Re: Massively baffling
Yeah, I saw a glimpse of PowerApps at my last workplace (it wasn't heavily used; the guy that is decided I was gonna poach for the DBA team was trying it out it with no IT experience to actually do things, and that kind of attitude and his interest in how and why SQL worked was immediately a hundred times more valuable to me than any of the schlock I'd read on CVs).
It struck me as a nice idea, but the trouble I've found with anything like that — PowerApps, PowerBI, SSIS, VBA even if Excel wasn't dangerous in its own right — is that for any given source there's a high likelihood that the data is shit. Duplicates, corruption, errors, munges, edge cases — most people have no appreciation for the fact that data needs studying and fixing in order to not provide an exponential cockup downstream. The tools make it very easy to create something dangerous, and often provide no facility to make something safe. A single data person and a single web dev could probably work full-time on all of the "non-critical" stuff in a business delivering what those users need, earmarking stuff for integration into wider processes where appropriate, and save a hell of a lot of money in the long run.
I actually honestly thought that we'd be reaching the point where every young person would be competent enough to be writing decent code now as a result of it being part of their education, but I've seen no evidence of the fact.

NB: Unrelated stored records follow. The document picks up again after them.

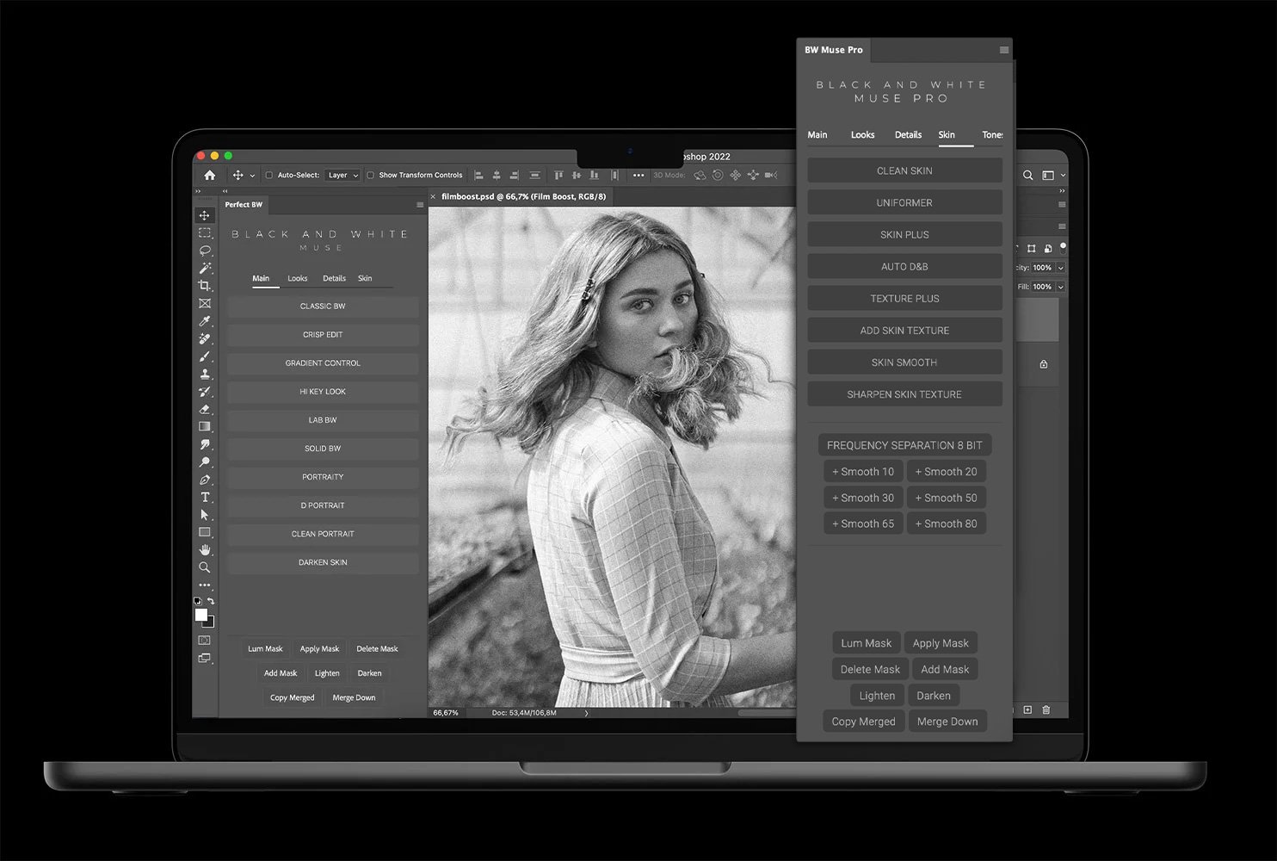Toggle Show Transform Controls
This screenshot has width=1277, height=861.
370,175
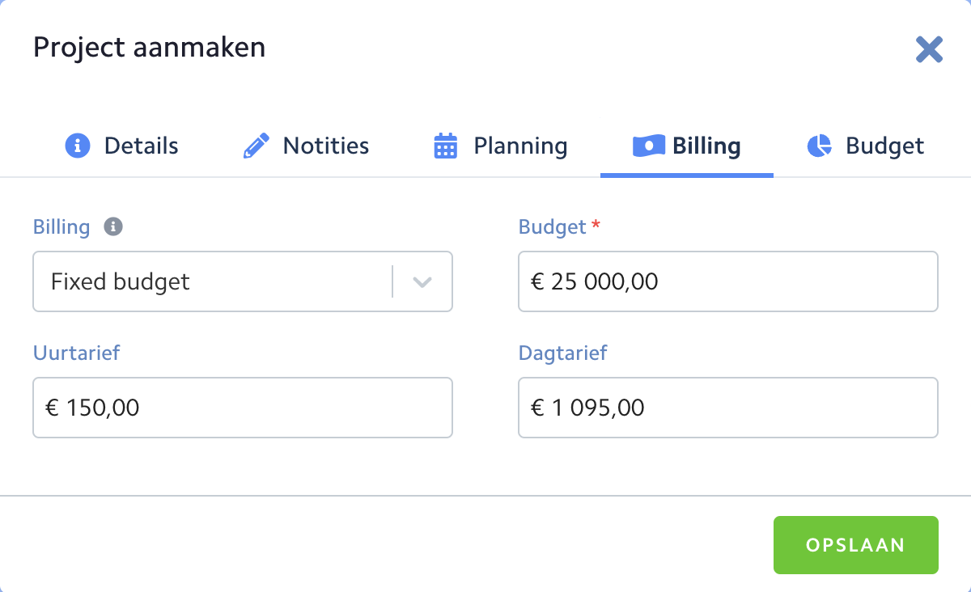
Task: Click the pie chart icon beside Budget
Action: [x=819, y=146]
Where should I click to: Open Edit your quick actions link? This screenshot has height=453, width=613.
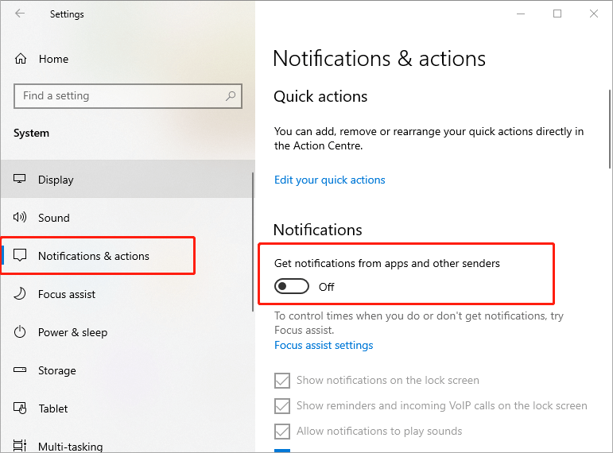(329, 180)
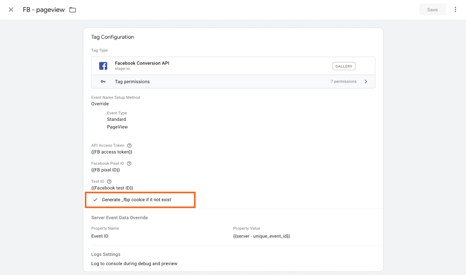This screenshot has width=466, height=275.
Task: Toggle Generate _fbp cookie checkmark
Action: (x=95, y=200)
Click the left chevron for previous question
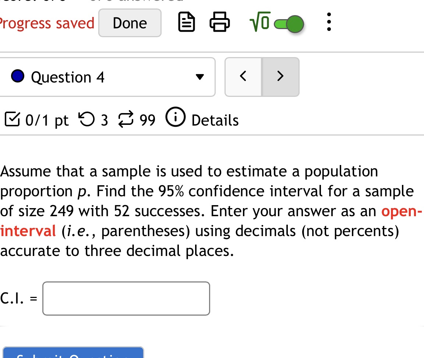 243,76
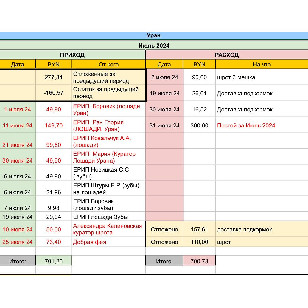This screenshot has height=308, width=308.
Task: Click the expense amount 300,00 cell
Action: click(199, 125)
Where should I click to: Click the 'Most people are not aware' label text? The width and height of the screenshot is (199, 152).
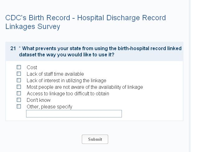pyautogui.click(x=85, y=87)
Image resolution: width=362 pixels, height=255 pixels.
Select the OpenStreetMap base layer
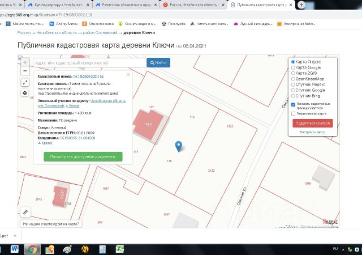click(x=292, y=79)
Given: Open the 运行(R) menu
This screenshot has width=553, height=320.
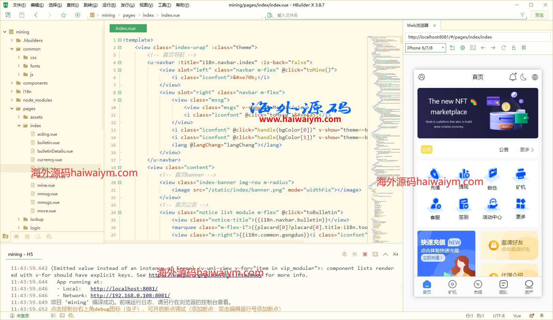Looking at the screenshot, I should pos(109,5).

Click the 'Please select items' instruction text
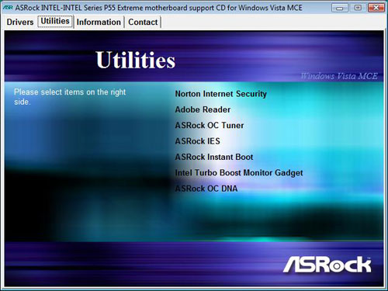[x=70, y=97]
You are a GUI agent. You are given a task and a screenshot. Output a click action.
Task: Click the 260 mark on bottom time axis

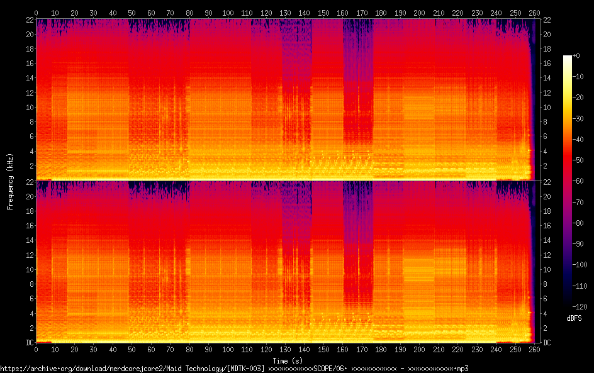coord(535,349)
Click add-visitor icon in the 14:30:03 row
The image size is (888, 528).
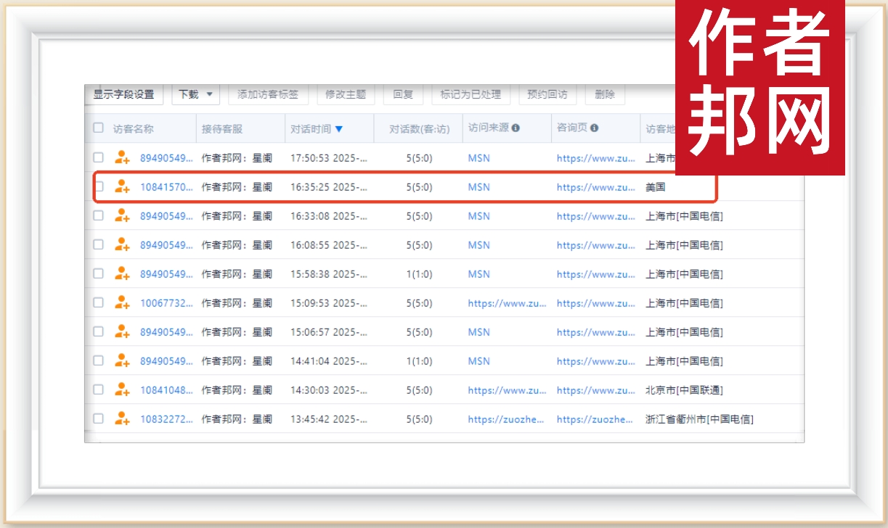click(122, 389)
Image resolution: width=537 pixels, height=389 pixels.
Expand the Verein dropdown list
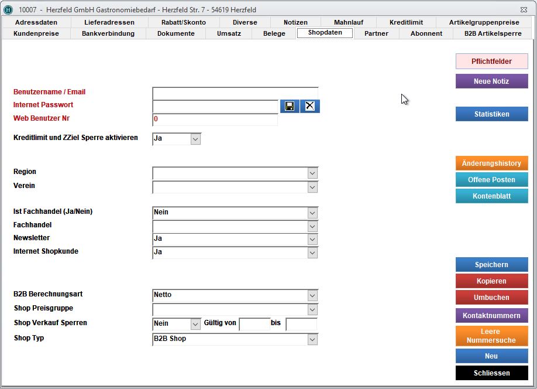coord(312,187)
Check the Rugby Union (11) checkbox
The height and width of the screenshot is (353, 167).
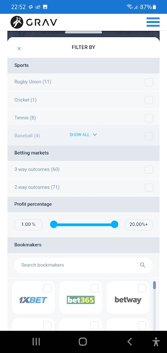(149, 83)
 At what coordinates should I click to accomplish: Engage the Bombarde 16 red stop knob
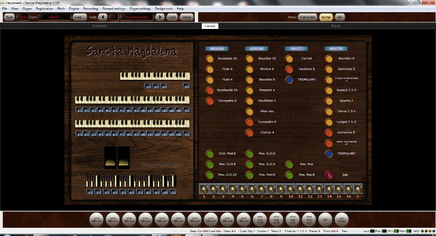210,90
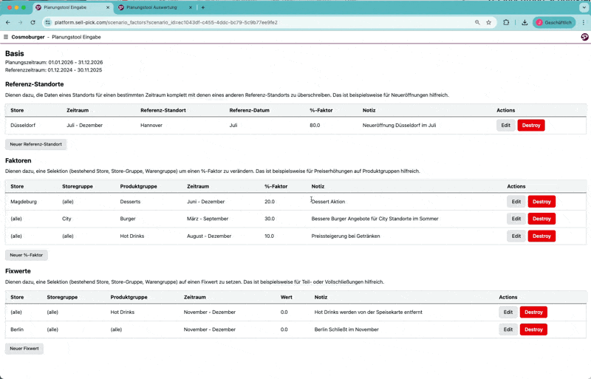The image size is (591, 379).
Task: Click the Neuer Referenz-Standort button
Action: (36, 144)
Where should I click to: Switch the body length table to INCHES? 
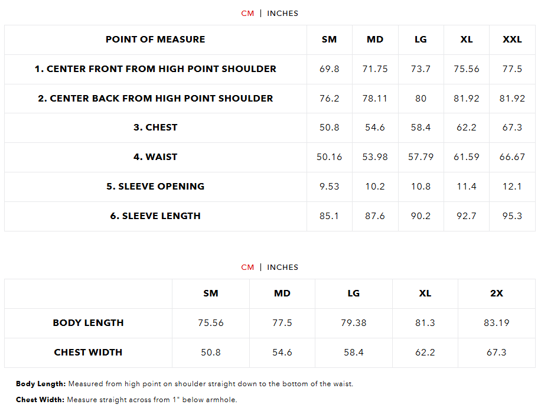tap(282, 267)
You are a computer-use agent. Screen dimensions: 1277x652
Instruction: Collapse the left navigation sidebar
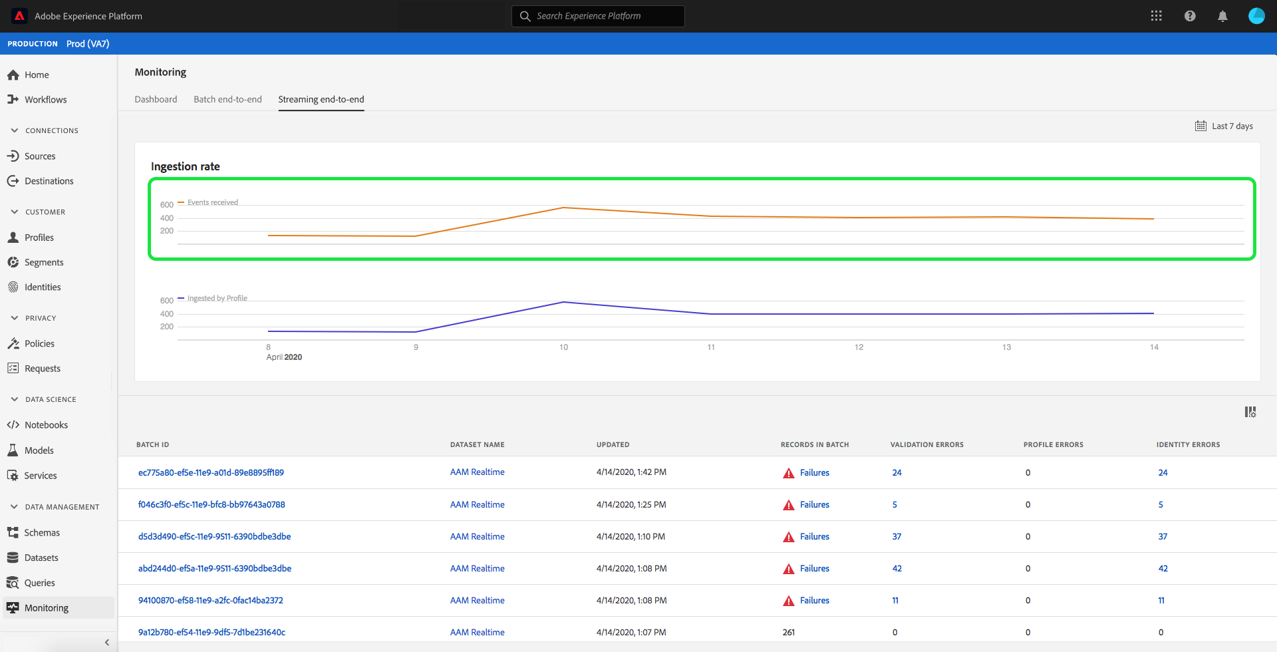pyautogui.click(x=107, y=642)
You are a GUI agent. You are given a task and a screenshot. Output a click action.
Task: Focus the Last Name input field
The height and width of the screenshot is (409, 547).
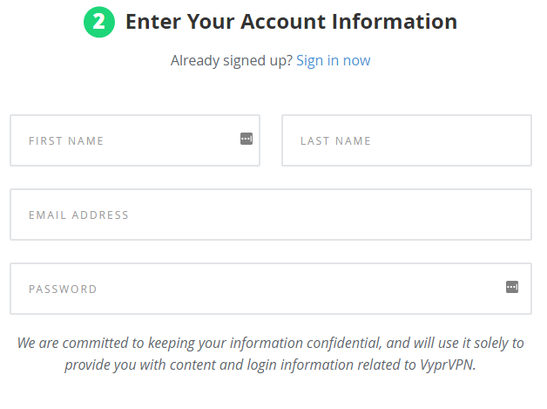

"Program without programming" stuff will never work: those people that are techies at heart will spot problems and start wanting to know what's happening one level down, and eventually abandon it in favour of something proper; those who aren't interested in any of that techy nonsense or data-integrity waffle will use it to quietly create mayhem…especially if they're a mangler who decides that their precious little "application" is untouchable.